Die Hypothesen und Lernfragen zeigen für mich aber auch, dass die Methode des problembasierten Lernens trotz aller Unsicherheiten sowohl auf meiner Seite als auch auf Seiten der Studierenden inspirierend und aktivierend wirkt. Die Studierenden sind durch die Beschäftigung mit Einzelbegriffen und selbst aufgestellten Thesen sowie durch die Recherche für eigene Lernfragen und Wissenslücken selbstständig zu denjenigen Punkten gekommen, die ich als Qualifikationsziele für die Lernwerkstatt formuliert hatte:

  • Die Studierenden erkennen ‚Film‘ (gemeint sind auch Serien, ggf. Musikvideos und Videogames) nicht nur als Quelle der Geschichts- und Kulturwissenschaften sondern allgemein als Form des kulturellen Diskurses;
  • sie kennen Analysekategorien und Begrifflichkeiten, um die Repräsentation von ‚Arabern‘, ‚Arabisch‘ und dem ‚Orient‘ in Filmen und Serien zu beschreiben und zu diskutieren und können geeignete Ressourcen ermitteln;
  • sie können reflektieren, was in Filmen und Serien repräsentiert wird und was abwesend bleibt;
  • sie können Filme und Serien als Medium für die Kommunikation von Ideologien, Traditionen, Mythologien, politischer Agenda, usw. analysieren;
  • sie haben ein Verständnis dafür, wie Filme und Serien auf Emotionen wirken, Interesse hervorrufen, belehren, Vorstellungen in Frage stellen usw.

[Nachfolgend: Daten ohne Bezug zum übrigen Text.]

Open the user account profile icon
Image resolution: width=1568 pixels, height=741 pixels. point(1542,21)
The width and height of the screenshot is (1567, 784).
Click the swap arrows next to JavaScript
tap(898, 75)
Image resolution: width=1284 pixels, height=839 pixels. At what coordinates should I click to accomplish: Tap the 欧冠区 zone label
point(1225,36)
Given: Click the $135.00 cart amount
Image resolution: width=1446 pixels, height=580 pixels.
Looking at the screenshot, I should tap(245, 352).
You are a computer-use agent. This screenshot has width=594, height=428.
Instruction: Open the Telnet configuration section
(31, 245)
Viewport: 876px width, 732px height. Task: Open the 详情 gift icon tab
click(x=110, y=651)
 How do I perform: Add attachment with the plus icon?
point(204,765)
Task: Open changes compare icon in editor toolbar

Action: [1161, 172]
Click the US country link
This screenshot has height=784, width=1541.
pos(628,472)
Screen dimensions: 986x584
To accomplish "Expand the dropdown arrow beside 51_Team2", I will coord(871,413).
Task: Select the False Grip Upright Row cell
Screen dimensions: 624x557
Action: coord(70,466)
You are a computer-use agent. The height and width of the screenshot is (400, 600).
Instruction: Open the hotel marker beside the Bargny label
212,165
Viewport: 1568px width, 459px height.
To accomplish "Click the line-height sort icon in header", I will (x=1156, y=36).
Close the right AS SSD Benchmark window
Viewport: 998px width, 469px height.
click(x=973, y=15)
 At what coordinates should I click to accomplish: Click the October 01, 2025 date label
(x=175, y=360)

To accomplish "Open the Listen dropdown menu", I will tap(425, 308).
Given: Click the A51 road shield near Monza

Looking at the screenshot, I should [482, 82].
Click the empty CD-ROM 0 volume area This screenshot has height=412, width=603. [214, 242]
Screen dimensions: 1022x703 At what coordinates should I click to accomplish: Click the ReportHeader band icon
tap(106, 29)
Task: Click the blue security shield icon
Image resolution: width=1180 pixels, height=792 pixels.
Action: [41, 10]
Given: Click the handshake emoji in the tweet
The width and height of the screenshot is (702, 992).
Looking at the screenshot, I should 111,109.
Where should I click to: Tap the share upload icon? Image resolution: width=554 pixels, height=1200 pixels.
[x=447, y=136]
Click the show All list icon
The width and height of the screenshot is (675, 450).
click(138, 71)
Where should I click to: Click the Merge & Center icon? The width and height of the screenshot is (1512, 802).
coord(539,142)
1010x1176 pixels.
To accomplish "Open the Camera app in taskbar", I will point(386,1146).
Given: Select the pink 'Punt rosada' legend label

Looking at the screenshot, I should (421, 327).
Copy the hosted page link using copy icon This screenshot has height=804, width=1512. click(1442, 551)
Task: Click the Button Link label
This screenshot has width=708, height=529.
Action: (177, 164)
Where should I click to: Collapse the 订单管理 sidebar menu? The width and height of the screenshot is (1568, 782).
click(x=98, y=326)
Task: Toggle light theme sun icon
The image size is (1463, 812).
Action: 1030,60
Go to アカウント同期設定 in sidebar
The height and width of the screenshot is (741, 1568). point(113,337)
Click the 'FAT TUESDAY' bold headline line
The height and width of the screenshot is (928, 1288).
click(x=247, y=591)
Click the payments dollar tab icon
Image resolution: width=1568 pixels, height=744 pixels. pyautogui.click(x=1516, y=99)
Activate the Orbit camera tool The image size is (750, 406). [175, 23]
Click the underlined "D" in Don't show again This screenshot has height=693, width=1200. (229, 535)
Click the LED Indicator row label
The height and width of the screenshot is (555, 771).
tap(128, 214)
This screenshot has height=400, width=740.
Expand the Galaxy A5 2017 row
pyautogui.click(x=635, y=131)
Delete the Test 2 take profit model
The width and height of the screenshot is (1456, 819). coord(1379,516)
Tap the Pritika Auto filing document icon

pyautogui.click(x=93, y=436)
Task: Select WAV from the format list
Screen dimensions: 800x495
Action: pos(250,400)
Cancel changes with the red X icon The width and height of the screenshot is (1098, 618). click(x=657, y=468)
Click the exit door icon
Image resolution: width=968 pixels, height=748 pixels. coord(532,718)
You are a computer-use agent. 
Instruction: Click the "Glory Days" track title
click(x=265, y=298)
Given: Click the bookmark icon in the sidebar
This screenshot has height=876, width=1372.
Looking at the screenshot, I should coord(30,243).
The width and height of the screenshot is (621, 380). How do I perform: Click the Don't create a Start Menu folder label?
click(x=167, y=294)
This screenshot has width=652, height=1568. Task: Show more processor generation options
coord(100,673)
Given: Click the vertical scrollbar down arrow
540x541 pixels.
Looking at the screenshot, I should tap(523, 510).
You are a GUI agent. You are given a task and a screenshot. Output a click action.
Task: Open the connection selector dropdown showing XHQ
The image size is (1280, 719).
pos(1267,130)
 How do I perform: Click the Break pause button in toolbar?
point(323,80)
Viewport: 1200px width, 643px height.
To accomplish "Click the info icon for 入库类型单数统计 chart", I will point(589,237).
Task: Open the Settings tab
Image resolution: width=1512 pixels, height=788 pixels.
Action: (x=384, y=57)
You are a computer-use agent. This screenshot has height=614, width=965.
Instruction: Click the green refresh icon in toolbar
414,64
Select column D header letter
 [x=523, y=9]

Die Erkenntnis, das die Studierenden selbstständig zu diesen Qualifikationszielen gelangten, werde ich in der letzten Sitzung vor der Winterpause explizit formulieren, wenn ich die wichtigsten Punkte aus der ersten Fallskizze zusammenfasse und mit weiteren Beispielen aus Film und Fernsehen unterfüttere.